## Information given

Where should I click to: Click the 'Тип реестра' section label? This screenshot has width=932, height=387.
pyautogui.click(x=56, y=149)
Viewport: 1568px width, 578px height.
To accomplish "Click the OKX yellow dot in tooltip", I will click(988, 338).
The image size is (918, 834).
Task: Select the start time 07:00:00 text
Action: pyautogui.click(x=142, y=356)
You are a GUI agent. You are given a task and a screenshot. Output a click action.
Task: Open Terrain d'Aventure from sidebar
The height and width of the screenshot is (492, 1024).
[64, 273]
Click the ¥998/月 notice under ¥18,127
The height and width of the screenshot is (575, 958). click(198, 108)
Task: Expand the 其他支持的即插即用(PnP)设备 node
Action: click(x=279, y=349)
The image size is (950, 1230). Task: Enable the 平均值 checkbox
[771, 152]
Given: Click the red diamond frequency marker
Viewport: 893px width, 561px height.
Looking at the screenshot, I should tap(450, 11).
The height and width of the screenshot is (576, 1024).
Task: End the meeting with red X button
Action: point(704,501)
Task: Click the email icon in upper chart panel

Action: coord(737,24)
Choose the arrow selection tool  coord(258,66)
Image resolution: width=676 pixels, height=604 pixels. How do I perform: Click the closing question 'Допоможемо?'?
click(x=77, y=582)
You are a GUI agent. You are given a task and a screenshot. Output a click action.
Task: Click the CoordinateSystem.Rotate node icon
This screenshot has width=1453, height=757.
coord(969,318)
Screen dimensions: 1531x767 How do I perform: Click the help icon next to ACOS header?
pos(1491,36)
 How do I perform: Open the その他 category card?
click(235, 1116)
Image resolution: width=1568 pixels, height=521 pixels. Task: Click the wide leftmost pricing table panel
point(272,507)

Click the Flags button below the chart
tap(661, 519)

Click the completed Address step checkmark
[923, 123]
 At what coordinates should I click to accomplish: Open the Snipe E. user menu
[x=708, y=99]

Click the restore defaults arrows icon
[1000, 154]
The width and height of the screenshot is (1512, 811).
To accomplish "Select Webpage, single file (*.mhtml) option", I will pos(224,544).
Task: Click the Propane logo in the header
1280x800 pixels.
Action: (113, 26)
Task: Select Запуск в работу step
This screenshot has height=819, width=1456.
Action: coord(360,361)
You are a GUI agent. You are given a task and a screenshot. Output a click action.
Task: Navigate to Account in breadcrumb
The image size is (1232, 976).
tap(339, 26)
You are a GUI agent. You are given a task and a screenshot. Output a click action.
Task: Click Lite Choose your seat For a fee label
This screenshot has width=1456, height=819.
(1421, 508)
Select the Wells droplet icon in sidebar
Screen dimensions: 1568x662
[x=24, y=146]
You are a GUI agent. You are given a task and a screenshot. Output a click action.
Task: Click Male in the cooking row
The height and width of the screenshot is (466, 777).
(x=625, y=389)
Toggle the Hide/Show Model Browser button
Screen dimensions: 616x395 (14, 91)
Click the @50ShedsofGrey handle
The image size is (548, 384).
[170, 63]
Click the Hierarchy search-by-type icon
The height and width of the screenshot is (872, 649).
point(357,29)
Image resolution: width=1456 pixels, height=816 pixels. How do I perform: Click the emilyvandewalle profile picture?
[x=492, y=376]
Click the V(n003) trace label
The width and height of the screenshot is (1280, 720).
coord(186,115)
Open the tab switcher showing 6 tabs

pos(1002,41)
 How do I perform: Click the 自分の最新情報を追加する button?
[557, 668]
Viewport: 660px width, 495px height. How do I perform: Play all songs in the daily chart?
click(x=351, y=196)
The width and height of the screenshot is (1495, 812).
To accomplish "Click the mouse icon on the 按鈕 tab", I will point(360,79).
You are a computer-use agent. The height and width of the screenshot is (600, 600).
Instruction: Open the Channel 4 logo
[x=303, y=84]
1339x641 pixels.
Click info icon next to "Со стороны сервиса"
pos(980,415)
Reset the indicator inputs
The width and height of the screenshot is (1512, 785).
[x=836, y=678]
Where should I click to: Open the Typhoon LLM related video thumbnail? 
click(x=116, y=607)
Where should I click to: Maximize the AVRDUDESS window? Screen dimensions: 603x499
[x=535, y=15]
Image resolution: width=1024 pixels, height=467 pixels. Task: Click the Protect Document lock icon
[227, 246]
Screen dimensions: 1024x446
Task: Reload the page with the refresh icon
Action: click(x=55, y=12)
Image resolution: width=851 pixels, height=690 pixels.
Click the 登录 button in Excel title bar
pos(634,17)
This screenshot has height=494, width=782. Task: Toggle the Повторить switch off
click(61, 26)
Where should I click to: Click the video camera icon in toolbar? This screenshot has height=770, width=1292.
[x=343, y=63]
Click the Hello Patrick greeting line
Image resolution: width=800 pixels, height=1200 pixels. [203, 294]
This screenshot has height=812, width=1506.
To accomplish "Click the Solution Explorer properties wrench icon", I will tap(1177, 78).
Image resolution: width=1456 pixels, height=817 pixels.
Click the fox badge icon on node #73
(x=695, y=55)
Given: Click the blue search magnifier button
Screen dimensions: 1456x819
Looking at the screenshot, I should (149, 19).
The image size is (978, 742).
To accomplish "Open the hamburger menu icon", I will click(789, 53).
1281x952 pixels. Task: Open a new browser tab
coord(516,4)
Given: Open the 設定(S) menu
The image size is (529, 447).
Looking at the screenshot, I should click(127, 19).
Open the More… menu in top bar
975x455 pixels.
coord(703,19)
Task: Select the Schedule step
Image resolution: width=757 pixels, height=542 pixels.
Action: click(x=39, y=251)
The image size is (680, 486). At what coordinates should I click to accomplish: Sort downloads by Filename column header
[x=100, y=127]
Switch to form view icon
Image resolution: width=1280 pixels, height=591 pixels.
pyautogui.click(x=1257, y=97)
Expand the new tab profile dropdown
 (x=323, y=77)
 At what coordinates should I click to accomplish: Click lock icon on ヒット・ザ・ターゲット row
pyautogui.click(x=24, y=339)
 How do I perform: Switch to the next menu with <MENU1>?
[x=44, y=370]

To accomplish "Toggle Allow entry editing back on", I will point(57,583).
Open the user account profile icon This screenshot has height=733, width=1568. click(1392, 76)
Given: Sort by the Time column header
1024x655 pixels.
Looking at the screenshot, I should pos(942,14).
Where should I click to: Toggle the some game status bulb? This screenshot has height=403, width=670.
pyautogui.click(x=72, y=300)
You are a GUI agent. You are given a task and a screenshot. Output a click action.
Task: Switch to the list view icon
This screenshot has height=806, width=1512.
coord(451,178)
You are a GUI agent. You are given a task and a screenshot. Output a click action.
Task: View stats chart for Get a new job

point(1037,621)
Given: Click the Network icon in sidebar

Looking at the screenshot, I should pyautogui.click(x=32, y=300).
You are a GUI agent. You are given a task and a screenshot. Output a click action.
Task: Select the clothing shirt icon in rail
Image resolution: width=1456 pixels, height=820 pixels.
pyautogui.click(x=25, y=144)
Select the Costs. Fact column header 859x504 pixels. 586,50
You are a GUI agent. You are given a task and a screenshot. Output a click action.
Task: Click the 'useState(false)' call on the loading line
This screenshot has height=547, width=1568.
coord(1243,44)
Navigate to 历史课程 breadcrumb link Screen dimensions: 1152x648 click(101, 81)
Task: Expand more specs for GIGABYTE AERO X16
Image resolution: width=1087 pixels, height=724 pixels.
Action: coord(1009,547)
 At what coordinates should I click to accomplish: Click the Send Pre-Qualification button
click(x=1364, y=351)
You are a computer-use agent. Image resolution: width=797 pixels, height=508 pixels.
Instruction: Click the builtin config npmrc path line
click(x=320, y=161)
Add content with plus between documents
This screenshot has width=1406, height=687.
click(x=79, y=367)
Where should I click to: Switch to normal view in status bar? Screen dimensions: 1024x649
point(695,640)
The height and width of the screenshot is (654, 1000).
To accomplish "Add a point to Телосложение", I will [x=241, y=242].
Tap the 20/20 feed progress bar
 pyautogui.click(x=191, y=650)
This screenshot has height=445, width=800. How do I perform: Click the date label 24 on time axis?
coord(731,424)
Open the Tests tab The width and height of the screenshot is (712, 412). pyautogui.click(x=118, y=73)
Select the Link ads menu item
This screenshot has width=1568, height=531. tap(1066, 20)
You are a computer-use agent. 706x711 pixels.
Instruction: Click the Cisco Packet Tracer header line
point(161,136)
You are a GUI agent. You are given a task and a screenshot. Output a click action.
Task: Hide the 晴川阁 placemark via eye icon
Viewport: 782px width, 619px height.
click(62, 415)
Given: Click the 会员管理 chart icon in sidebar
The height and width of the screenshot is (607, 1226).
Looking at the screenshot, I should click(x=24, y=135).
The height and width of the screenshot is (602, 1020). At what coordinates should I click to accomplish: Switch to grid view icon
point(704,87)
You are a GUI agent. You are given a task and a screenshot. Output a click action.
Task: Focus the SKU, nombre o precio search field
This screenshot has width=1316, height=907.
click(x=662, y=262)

## Your task
Count how many lines above contain the word "will", and reply with only the number.

## Result
7